Layout-Generation / layout-generation

Layout Generation and Baseline implementations
MIT License
140 stars 23 forks source link

What is the format for the numpy file when loading data in LayoutVAE.py #4

Closed sbunian closed 2 years ago

sbunian commented 2 years ago

Hi,

I am trying to run the main.py file inside LayoutVAE/Source folder. There is a load_data method inside layoutvae.py module. However, there is no information on the format of this file.

Can you please share some information regarding what format does this .npy file need to be in.

Thanks Sara

tushar-jain01 commented 2 years ago

Hello Sara,

The npy file that contains data has Shape (N,9,10) Where N is the number of Layouts. For each layout, we have a matrix of size (9,10) each row of this matrix corresponds to a particular box in the layout.

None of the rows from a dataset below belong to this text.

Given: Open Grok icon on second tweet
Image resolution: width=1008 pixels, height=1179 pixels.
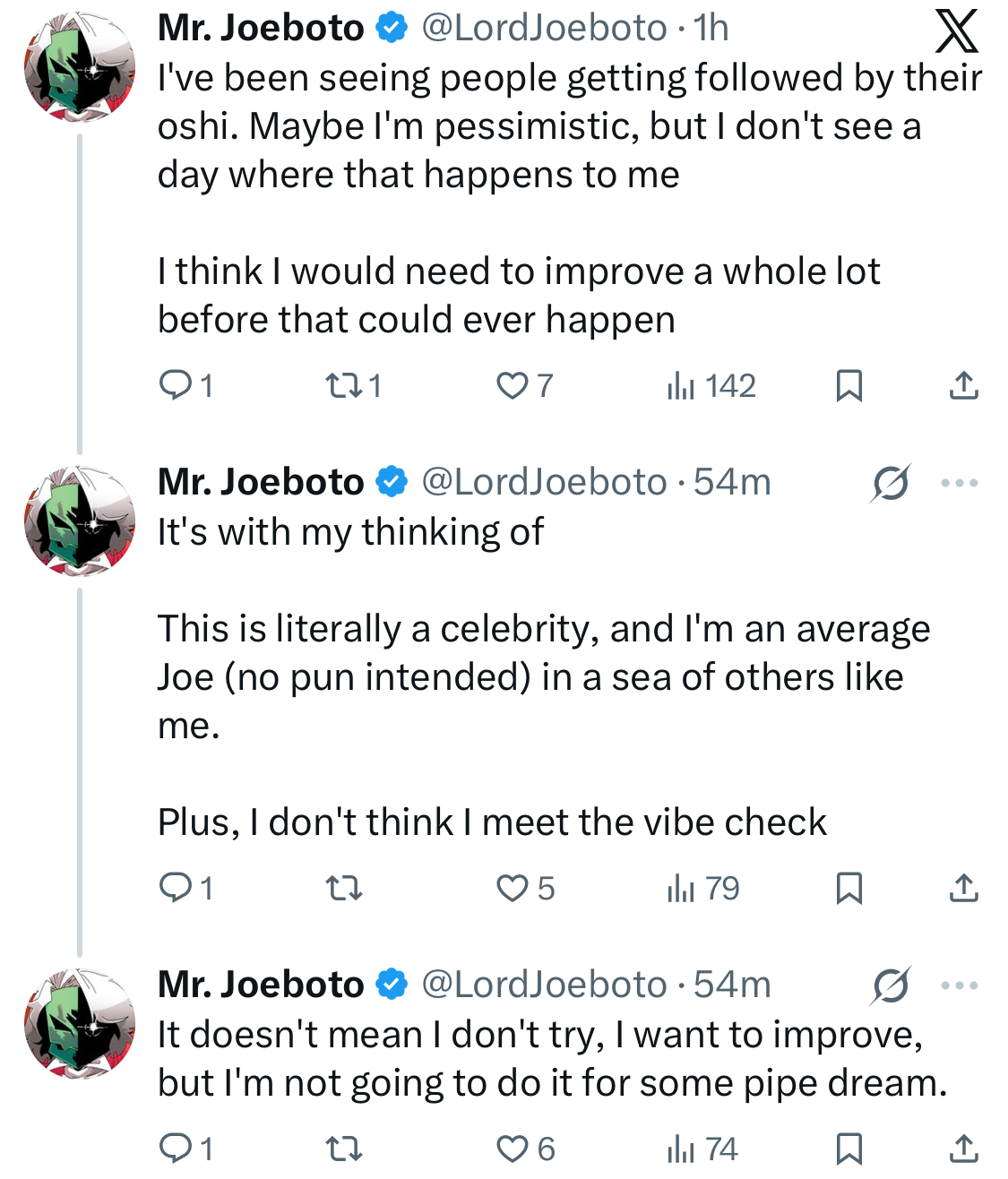Looking at the screenshot, I should coord(890,483).
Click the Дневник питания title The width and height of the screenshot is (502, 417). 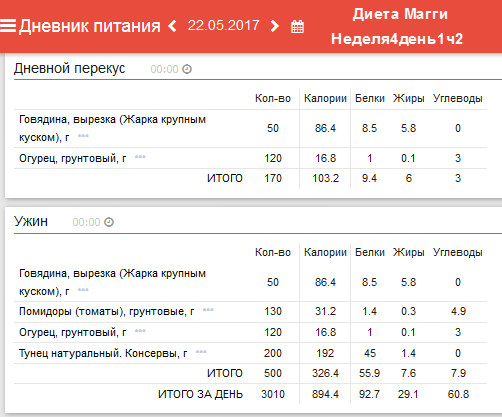[89, 26]
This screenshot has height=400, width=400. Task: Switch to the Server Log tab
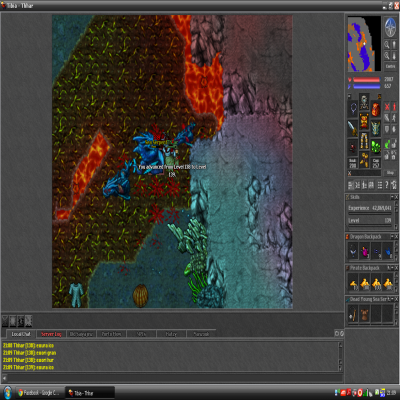(x=51, y=334)
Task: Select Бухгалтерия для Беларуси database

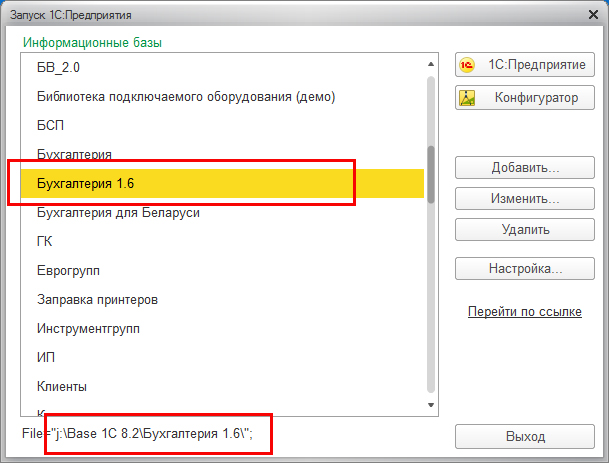Action: pos(118,213)
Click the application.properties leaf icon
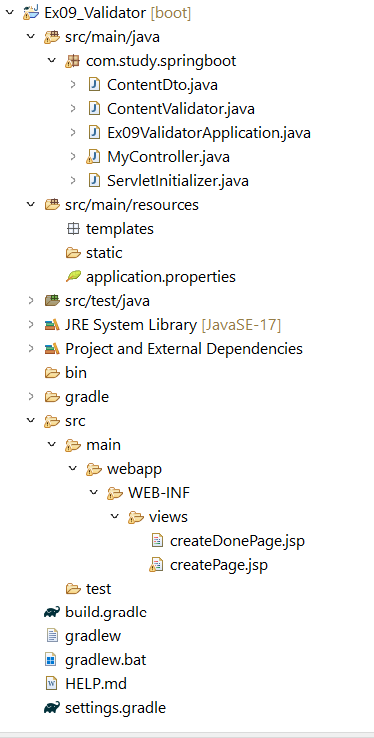The height and width of the screenshot is (738, 374). 72,276
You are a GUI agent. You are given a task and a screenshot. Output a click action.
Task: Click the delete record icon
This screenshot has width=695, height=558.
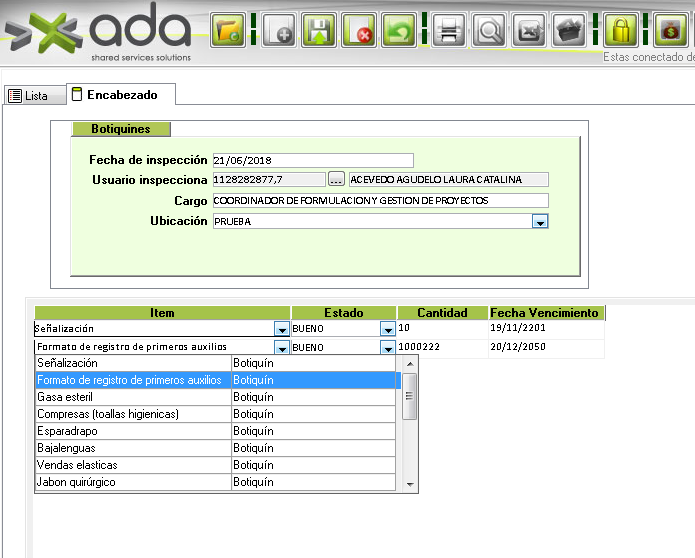point(359,30)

Out of the ten entries in each row, the first four correspond to the normalized (x,y,w,h). (x,y) is an upper left corner (w,h) are width and height. The following six entries are a one-hot vector indicating the class of that box. Out of these six classes, class 0 means that there Is no box. If a Layout contains seven boxes instead of 9, then the last two boxes of the layout will correspond to class 0, and there (x,y,w,h) will be (0,0,0,0).

Here is the link to npy file Data

Thanks, Tushar Jain

sbunian commented 2 years ago

Hi Tushar,

Thanks for the explanation. We downloaded the npy file you provided and were able to run through the code.

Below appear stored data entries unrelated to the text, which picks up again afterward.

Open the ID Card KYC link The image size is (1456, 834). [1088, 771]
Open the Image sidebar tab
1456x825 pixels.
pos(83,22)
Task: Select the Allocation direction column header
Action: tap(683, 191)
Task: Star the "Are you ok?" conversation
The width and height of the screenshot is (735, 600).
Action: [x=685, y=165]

Would you be happy to please provide us the actual Python code used to generate this numpy file please?

Thanks Sara

sukritiverma1996 commented 2 years ago

Hey Tushar, The paper says that number of elements goes upto 330k samples having a maximum of 128 elements for PubLayNet. But the notebook has just 10k samples and length of 9. How can we adjust the code for 128 samples? pad with zeros?

Thanks! Sukriti

tushar-jain01 commented 2 years ago

Hi Sukriti, Padding with zero is a simpler option but it will have larger computational requirements so instead of using zeros I will suggest you to use loops this may take more time but you will not run out of memory. But you can use padding with zero if you don't have issue with memory.